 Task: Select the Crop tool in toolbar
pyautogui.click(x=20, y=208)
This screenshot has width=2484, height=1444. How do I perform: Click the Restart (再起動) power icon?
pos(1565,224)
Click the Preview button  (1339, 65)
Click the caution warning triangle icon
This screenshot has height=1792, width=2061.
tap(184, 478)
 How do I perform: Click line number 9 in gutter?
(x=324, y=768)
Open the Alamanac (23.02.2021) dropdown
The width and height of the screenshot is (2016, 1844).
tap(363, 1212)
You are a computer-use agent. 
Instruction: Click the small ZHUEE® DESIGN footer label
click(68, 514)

BRIEF
Every line from the one containing "This screenshot has width=2484, height=1444." to the final line of the listing above should be set down exactly, with nothing added.

WRITTEN SOLUTION
This screenshot has width=2484, height=1444. How do I perform: Click the Restart (再起動) power icon?
pos(1565,224)
Click the Preview button  (1339, 65)
Click the caution warning triangle icon
This screenshot has height=1792, width=2061.
tap(184, 478)
 How do I perform: Click line number 9 in gutter?
(x=324, y=768)
Open the Alamanac (23.02.2021) dropdown
The width and height of the screenshot is (2016, 1844).
tap(363, 1212)
You are a computer-use agent. 
Instruction: Click the small ZHUEE® DESIGN footer label
click(68, 514)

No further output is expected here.